Mind you: the government has its own, curious definition of terrorism:

“In deriving its figures for incidents of terrorism, NCTC in 2005 adopted the definition of “terrorism” that appears in the 22 USC § 2656f(d)(2), i.e., “premeditated, politically motivated violence perpetrated against noncombatant targets by subnational groups or clandestine agents.”

In other words, the state assures you that the state, by definition, is incapable of terrorist acts. Wisely, the report concludes:

“The Worldwide Incidents Tracking System (WITS) data provided in the National Counterterrorism Center’s Report on Terrorism is the triumph of empirical analysis over primal fear of terrorism and impulses to react rashly.”
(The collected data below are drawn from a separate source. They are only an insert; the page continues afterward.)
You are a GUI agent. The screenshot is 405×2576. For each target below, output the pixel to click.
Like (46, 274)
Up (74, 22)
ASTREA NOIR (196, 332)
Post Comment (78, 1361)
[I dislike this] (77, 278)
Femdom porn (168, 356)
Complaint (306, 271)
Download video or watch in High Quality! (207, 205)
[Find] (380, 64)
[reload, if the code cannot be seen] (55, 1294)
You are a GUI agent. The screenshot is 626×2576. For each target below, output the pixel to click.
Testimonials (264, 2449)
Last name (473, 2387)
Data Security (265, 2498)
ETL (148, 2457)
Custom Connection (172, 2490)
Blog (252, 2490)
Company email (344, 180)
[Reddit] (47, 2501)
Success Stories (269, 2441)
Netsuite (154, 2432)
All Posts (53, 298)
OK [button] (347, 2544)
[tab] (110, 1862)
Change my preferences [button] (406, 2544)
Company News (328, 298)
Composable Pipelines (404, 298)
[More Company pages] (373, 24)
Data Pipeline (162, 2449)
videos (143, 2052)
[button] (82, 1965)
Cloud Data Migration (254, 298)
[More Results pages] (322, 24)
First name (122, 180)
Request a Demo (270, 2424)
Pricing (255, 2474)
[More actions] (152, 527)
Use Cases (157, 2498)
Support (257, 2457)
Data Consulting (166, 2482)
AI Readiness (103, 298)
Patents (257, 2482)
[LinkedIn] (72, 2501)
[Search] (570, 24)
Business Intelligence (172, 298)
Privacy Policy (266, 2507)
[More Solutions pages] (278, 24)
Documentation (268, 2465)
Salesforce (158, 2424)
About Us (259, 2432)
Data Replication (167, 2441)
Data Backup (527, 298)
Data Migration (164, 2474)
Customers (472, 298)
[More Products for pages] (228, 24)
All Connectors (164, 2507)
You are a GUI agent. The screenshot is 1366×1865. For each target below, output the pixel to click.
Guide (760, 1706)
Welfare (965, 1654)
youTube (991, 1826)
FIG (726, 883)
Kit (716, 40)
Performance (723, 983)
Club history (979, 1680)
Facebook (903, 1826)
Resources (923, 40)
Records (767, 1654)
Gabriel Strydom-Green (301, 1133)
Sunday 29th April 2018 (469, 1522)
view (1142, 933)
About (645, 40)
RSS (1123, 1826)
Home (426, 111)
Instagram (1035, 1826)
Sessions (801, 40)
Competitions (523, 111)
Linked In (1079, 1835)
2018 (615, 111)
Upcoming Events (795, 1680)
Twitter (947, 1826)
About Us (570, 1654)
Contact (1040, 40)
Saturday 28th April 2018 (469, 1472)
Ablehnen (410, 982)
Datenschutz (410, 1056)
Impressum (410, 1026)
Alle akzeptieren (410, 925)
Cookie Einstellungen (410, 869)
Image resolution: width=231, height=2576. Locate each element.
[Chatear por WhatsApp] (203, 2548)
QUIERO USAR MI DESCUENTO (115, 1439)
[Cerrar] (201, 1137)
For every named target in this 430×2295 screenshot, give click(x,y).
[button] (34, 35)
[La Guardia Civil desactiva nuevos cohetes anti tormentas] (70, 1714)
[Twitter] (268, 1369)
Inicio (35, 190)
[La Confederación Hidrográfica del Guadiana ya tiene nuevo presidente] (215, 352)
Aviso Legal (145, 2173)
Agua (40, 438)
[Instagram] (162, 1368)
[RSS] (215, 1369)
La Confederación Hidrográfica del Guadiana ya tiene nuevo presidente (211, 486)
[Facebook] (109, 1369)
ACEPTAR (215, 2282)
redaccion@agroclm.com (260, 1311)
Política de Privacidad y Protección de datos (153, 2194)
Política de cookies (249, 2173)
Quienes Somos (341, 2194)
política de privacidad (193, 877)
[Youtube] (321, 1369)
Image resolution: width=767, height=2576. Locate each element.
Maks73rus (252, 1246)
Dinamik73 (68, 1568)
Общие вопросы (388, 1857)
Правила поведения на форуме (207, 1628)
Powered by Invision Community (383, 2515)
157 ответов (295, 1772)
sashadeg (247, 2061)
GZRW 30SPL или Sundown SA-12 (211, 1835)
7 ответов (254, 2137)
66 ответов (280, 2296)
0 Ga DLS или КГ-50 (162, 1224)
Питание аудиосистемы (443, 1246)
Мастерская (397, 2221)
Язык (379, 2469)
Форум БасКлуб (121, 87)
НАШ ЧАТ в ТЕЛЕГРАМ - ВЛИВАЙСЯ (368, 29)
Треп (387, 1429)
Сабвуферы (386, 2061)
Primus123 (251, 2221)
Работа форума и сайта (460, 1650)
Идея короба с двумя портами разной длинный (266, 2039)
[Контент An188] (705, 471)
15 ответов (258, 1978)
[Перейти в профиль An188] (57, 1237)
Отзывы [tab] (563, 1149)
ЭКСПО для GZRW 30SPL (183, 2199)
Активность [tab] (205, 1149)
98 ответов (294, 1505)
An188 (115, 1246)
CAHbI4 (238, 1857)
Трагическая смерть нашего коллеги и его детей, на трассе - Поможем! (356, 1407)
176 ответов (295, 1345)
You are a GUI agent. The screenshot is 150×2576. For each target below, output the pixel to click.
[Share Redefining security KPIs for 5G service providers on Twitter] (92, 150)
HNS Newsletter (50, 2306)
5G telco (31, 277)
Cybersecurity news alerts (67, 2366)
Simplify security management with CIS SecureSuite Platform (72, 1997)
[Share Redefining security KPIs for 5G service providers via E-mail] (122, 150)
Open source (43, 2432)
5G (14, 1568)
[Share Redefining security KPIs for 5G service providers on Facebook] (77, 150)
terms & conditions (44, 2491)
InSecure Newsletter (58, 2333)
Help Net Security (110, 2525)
In that context, consider the following table: Annual Causes of Death in the United States

Tobacco

435,000

Poor Diet and Physical Inactivity

365,000

Alcohol

85,000

Microbial Agents

75,000

Toxic Agents

55,000

Motor Vehicle Crashes

26,347

Adverse Reactions to Prescription Drugs

32,000

Suicide

30,622

Incidents Involving Firearms

29,000

Homicide

20,308

Sexual Behaviors

20,000

All Illicit Drug Use, Direct and Indirect

17,000

Non-Steroidal Anti-Inflammatory Drugs Such As Aspirin

7,600

Marijuana

0

 

It’s hard to miss the hilarious ’0′ in the Marijuana row, however, did you also notice the penultimate row? According to a study published in “Annals of Internal Medicine”, 7600 Americans die and another 76 000 are hospitalized each year because of side effects of “non-steroidal anti-inflammatory drugs” such as aspirin. That’s approximately two-and-a-half 9/11′s per year. How about a war on aspirin?